Dec. 6, 2067
JAKARTA–Local officials today confirmed that celebrity guru Anna Kournikova died on Wednesday from injuries sustained when a satellite designed to protect intellectual property rights attempted to ‘delete’ her. “Ms. Kournikova was apparently struck by a powerful, focused beam of microwaves, and died almost instantly,” noted Detective J. Sini of the Jakarta Police. “Our current understanding is that this beam issued from one of the MEMEye satellites and that it was an unfortunate accident. We offer our sympathy to her families and followers.”
The MEMEye system, activated only last year by international media industry group MPRIAA, is a network of Low Earth Orbit satellites designed to “police traffic in non-digital goods which infringe the memerights of our member artists, producers, and rights owners.” The individual satellites, in conjunction with MPRIAA computers, monitor all public activity within their field of view, searching for ‘knock-off’ products. When the system locates a potentially infringing object, it attempts to query a special chip embedded in protected products. If it receives an inadequate response, the satellite uses a “surgically focused beam” to “delete” the infringing object.
MPRIAA spokesman Ray Insult explains: “Knock-off and pirated products cost designers and artists billions in lost revenues each year. MEMEye protects artists from having their work stolen. Sure, I could still buy a knock-off Mickey, but, as soon as I take it out in public, thhhhht, it’s gone. That re-balances the market, giving legitimately licensed products a clear value edge over knock-offs.”
Kournikova, a member of MPRIAA, had registered to use the system to protect rights in her likeness, including its use in action figures, stuffed dolls, and animatronic facsimiles. “We’ve had quite a problem with people selling dolls and figurines that look like Anna without paying the licensing fee,” notes Kournikova’s agent Mercedes Tick. “[MPRIAA] assured us MEMEye was safe.”

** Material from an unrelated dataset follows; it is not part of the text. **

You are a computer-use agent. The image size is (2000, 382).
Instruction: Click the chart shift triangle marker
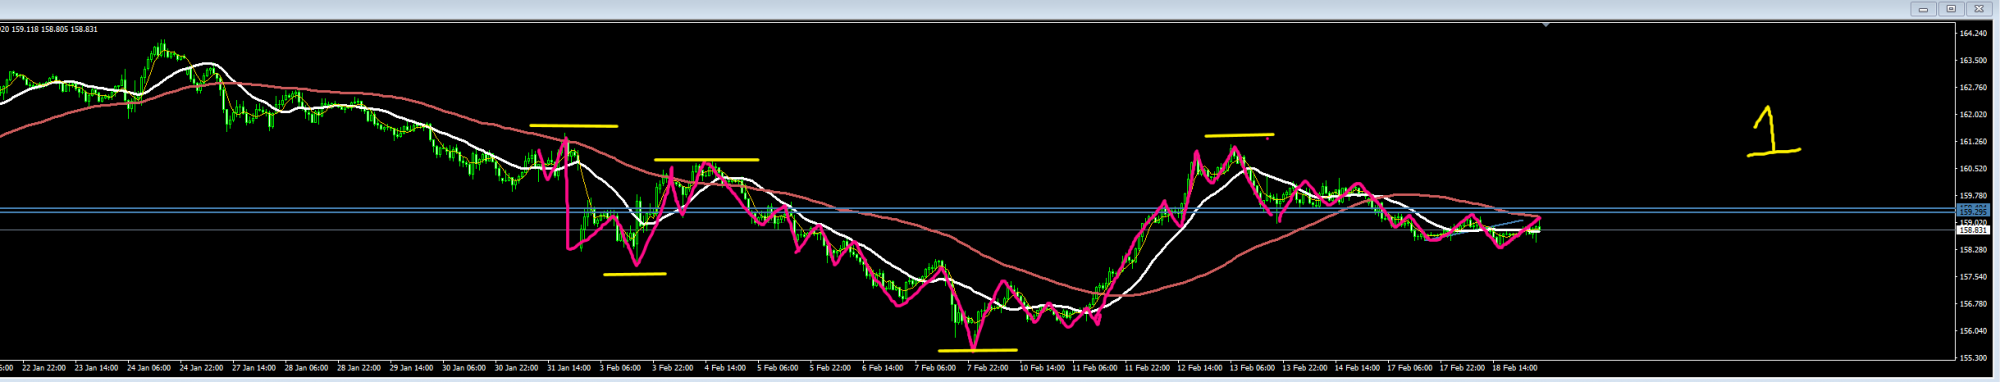tap(1546, 24)
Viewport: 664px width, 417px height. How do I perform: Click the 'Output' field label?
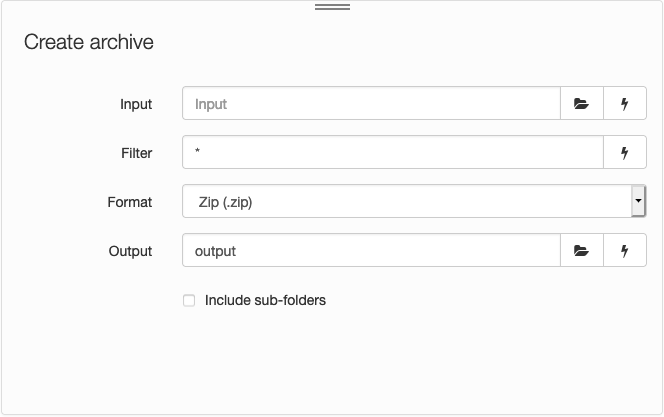tap(130, 251)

“In the case of the protection of likeness rights, we take special measures to ensure the safety of our members, but we rely on their cooperation,” explains MPRIAA Head of Engineering Eric Themo. “Each member with likeness protection is injected with a subcutaneous chip that informs MEMEye that they are not an infringing likeness. The chip, in effect, gives them a license to use their own likeness, but, when we configure the chip, we depend on the member to give us information about what sort of license they need. I suspect that Ms. Kournikova’s license was not configured to permit her use of her likeness in the Asia/Pacific Zone. It would have been a simple matter for us to reconfigure her license for that Zone, if she’d only told us of her travel plans.”
Critics of MPRIAA and MEMEye have been quick to point to Kournikova’s death as a symptom of the excessive protections rights-holders enjoy under current laws. “Memeright law is so restrictive now that it permits rights-holders, with the help of a private industry group, to punish themselves for violating their own rights,” opines Open Meme Initiative founder Phil Pour. “If that doesn’t tell you how much lockjaw the law has imposed on the public domain, I don’t know what would.”
“We are aware of the criticisms,” responds MPRIAA’s Insult, “and in designing MEMEye we made a conscious choice to continue to permit use of infringing goods in exclusively private spaces. If a kid draws a picture of Mickey at home, and the folks put it up on the fridge, MEMEye won’t do anything about that. It doesn’t look into your home. It doesn’t look through the roofs of buildings. By limiting MEMEye in this way, we protect the legitimate private-use rights of meme users everywhere.”